Andy Dabilis
In the cool dim of a fading October light, a broom in his hand, his glance cast downwards towards the grey concrete he sweeps, Theodoros Dalis works outside his modest bookbinding business in an industrial area just west of Athens.
He is alone because he was forced to lay off the only two workers he had, victims of Greece's economic crisis.
The "haircut" Greece is giving international lenders by providing 113 billion euros in bailout loans -- only half what is owed -- doesn't mean a thing to him, he says.
"I feel low psychologically. We don't hear anything positive from the markets," Dalis, 28, tells SETimes. The break for Greece won't help him or the people he let go, he says. "The economy is going to fall even more."
Prime Minister George Papandreou says Greece's public sector is bloated and bankrupting the country. He claims he had no choice but to implement austerity measures at the demand of the EU-IMF-ECB Troika providing the rescue loans, but has promised the cut in the payback amount means there will be no more.
But, for most Greeks the damage has already been done. "The austerity measures are a poverty trap … they hit the most vulnerable parts of the population," National Centre for Social Research director Manolis Chrysakis told SETimes. "We have seen a significant cut in the standard of living."
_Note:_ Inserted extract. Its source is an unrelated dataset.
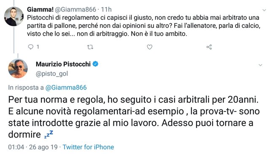
Task: Click the reply bubble icon on Giamma's tweet
Action: [x=31, y=47]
He said the worst off may be pensioners, some trying to get by on as little as 300 euros a month -- for which they will be taxed.
Greece's young are bearing the brunt too, and about 70% want to leave the country.
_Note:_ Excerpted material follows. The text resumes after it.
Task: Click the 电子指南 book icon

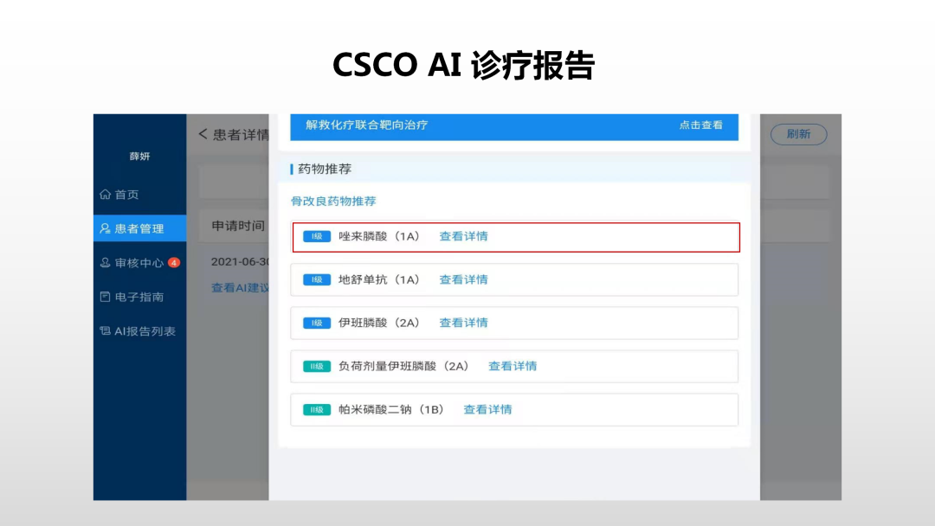Action: (x=106, y=297)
Silia Vitoratou, 31, a statistician, said the haircut will benefit the government but not her or her friends. "It's not the loans that will pay the salaries and pensions. It's the pensions and salaries that will pay the loans," she tells SETimes.
For 18 months, protests against the austerity measures have failed, and Elias Eliopoulos, general secretary of ADEDY, the public workers union representing more than 360,000 municipal employees, said the government has unfairly blamed his members.
Though many critics say the public workforce is redundant and ineffective, Eliopoulos disagrees. "For those who say we are lazy, tell us someone who works more than eight hours a day."
He said the austerity measures will take nearly 10 billion euros from workers' salaries, as well as more than 100,000 jobs. Greece's unemployment rate is above 16% and climbing, and more than 100,000 businesses have closed.
Maria Garifallaki, 52, works in the private sector but is fearful. The government is pushing for a 25% wage cut to make the economy more competitive. She says all that's done is lead to layoffs in the dental supply company where she works. "Dentists do not order medical supplies because people have put off going to the dentist," she tells SETimes.
One worker has been let go and she said she's anxious every day.
"Given my age, it would be difficult to find another job -- if there are any," she says. The haircut, she said, will not remedy anything for workers.